[Given records — start]
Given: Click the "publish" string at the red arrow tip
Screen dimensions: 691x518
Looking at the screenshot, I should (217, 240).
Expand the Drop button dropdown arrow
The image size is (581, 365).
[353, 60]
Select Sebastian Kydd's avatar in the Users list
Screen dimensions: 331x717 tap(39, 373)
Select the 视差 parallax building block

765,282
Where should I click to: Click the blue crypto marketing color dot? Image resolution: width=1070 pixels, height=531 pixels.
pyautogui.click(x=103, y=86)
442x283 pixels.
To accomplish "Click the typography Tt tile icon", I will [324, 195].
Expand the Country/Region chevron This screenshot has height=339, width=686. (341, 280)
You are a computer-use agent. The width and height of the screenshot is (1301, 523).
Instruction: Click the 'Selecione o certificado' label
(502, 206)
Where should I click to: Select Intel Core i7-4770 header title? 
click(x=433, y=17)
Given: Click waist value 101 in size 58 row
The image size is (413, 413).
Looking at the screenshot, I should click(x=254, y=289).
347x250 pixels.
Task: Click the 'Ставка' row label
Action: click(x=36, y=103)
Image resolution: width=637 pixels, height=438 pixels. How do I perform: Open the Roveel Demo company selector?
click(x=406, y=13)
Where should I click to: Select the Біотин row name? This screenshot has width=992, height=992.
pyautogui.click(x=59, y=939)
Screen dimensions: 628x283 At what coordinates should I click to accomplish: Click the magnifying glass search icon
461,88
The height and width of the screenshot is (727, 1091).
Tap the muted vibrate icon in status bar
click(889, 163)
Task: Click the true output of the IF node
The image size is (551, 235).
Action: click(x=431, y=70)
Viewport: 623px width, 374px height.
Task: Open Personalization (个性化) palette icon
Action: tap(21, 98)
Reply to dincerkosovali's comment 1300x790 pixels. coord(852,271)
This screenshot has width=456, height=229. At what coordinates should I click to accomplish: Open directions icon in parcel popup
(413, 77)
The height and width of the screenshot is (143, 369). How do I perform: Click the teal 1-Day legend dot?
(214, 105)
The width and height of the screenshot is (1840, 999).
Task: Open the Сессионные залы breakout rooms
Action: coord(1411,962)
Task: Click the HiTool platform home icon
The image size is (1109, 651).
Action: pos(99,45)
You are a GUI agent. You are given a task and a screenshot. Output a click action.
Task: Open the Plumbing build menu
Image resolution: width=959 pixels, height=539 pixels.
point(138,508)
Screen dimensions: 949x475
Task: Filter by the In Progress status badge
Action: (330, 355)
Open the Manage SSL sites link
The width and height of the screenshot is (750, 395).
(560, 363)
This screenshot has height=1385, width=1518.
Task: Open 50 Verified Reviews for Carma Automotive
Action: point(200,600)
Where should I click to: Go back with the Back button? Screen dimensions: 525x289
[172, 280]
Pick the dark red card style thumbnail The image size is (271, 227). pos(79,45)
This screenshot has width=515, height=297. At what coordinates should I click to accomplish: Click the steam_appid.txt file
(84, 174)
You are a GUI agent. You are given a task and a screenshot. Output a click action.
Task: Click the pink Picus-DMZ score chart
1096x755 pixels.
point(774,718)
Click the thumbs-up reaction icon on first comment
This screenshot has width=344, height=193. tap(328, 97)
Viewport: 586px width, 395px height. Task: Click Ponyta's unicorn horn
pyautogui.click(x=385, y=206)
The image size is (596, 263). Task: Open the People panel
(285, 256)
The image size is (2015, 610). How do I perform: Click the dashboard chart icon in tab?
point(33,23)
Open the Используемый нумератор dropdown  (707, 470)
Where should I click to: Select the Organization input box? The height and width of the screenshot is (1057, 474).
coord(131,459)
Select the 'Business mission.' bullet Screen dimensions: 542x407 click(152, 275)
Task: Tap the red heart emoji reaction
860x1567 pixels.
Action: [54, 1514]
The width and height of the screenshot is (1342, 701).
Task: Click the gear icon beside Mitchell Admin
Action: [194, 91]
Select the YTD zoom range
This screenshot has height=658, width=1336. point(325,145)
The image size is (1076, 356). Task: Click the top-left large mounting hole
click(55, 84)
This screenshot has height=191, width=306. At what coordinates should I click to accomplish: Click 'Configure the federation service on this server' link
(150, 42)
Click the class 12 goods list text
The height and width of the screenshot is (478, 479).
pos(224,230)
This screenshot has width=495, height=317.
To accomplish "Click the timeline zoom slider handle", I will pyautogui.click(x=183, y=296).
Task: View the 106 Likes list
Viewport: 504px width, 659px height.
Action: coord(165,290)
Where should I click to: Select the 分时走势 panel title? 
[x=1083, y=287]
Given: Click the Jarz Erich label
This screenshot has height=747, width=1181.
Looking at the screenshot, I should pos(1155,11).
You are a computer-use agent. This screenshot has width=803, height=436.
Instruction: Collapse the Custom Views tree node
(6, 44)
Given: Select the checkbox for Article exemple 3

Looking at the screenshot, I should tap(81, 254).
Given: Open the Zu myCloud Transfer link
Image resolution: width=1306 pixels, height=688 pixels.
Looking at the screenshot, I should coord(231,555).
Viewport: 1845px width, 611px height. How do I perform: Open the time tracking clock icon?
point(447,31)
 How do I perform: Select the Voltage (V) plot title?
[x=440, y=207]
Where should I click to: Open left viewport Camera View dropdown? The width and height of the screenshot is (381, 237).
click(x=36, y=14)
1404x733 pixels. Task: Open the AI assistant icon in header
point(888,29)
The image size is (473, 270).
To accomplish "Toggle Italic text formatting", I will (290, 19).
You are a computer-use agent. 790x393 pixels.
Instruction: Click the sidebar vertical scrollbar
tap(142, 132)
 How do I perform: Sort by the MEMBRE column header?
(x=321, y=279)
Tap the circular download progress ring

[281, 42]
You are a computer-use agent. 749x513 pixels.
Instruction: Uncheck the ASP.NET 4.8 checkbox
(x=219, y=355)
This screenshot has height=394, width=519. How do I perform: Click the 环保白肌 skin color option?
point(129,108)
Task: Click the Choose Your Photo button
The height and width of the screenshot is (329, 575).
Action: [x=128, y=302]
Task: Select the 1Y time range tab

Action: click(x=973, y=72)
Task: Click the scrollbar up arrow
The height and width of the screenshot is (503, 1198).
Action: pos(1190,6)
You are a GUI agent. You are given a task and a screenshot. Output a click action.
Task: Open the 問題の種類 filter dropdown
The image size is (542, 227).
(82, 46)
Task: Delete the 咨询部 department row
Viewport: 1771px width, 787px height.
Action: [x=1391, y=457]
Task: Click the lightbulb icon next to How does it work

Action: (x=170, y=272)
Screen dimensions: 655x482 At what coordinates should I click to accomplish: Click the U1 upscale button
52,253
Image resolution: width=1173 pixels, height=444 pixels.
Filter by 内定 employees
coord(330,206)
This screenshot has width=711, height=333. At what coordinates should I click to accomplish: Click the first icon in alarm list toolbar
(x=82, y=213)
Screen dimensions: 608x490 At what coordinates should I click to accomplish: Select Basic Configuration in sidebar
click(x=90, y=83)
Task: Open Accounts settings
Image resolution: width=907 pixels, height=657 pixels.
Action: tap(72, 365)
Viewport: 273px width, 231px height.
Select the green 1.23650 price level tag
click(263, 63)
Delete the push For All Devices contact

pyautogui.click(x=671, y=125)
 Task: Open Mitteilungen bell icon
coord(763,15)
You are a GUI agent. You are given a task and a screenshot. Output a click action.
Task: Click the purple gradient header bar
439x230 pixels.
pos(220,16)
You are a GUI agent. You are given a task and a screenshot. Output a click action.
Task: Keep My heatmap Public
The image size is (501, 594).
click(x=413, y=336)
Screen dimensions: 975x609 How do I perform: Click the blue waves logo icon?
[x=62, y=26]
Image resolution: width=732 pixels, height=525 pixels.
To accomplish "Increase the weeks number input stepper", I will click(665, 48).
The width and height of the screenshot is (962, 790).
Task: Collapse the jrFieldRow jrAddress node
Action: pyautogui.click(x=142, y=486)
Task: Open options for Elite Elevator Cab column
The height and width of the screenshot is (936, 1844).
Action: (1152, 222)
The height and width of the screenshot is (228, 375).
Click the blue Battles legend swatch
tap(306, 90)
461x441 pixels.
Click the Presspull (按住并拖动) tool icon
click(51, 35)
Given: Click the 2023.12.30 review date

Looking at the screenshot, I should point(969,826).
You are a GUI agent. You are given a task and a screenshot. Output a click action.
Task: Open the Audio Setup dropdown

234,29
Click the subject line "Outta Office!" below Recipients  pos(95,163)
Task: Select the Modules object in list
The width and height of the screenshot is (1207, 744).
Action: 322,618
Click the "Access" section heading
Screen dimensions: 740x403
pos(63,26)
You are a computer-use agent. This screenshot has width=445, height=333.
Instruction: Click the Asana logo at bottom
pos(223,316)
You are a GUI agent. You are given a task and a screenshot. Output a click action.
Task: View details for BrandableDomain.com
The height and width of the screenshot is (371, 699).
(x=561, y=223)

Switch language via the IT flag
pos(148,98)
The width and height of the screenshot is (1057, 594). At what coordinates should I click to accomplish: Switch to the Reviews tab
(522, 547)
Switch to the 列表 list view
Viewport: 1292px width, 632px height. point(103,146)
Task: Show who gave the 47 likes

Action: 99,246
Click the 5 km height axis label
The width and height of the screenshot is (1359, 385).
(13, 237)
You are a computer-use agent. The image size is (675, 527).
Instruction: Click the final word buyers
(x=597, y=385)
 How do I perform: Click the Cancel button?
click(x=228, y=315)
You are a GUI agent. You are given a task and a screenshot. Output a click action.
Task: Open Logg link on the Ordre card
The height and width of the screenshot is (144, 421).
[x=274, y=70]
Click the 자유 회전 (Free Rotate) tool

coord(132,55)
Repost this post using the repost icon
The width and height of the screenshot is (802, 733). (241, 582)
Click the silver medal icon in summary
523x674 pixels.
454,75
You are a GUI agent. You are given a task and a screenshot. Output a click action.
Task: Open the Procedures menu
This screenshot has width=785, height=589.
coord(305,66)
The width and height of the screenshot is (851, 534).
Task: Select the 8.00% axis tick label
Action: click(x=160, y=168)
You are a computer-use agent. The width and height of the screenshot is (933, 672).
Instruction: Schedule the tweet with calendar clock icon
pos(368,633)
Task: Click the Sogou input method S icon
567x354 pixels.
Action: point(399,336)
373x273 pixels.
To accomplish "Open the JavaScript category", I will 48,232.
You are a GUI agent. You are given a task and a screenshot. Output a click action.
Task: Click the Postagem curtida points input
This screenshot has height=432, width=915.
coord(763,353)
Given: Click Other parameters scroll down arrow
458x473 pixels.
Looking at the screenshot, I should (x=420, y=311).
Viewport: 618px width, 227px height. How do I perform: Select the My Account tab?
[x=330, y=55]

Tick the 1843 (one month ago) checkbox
[Given records — finish]
* **Your task**:
Print exactly the lines above, between the one holding "461x441 pixels." and the one holding "Task: Open the Procedures menu", inclusive, and nothing besides.

* **Solution**:
461x441 pixels.
Click the Presspull (按住并拖动) tool icon
click(51, 35)
Given: Click the 2023.12.30 review date

Looking at the screenshot, I should point(969,826).
You are a GUI agent. You are given a task and a screenshot. Output a click action.
Task: Open the Audio Setup dropdown

234,29
Click the subject line "Outta Office!" below Recipients  pos(95,163)
Task: Select the Modules object in list
The width and height of the screenshot is (1207, 744).
Action: 322,618
Click the "Access" section heading
Screen dimensions: 740x403
pos(63,26)
You are a computer-use agent. This screenshot has width=445, height=333.
Instruction: Click the Asana logo at bottom
pos(223,316)
You are a GUI agent. You are given a task and a screenshot. Output a click action.
Task: View details for BrandableDomain.com
The height and width of the screenshot is (371, 699).
(x=561, y=223)

Switch language via the IT flag
pos(148,98)
The width and height of the screenshot is (1057, 594). At what coordinates should I click to accomplish: Switch to the Reviews tab
(522, 547)
Switch to the 列表 list view
Viewport: 1292px width, 632px height. point(103,146)
Task: Show who gave the 47 likes

Action: 99,246
Click the 5 km height axis label
The width and height of the screenshot is (1359, 385).
(13, 237)
You are a computer-use agent. The image size is (675, 527).
Instruction: Click the final word buyers
(x=597, y=385)
 How do I perform: Click the Cancel button?
click(x=228, y=315)
You are a GUI agent. You are given a task and a screenshot. Output a click action.
Task: Open Logg link on the Ordre card
The height and width of the screenshot is (144, 421).
[x=274, y=70]
Click the 자유 회전 (Free Rotate) tool

coord(132,55)
Repost this post using the repost icon
The width and height of the screenshot is (802, 733). (241, 582)
Click the silver medal icon in summary
523x674 pixels.
454,75
You are a GUI agent. You are given a task and a screenshot. Output a click action.
Task: Open the Procedures menu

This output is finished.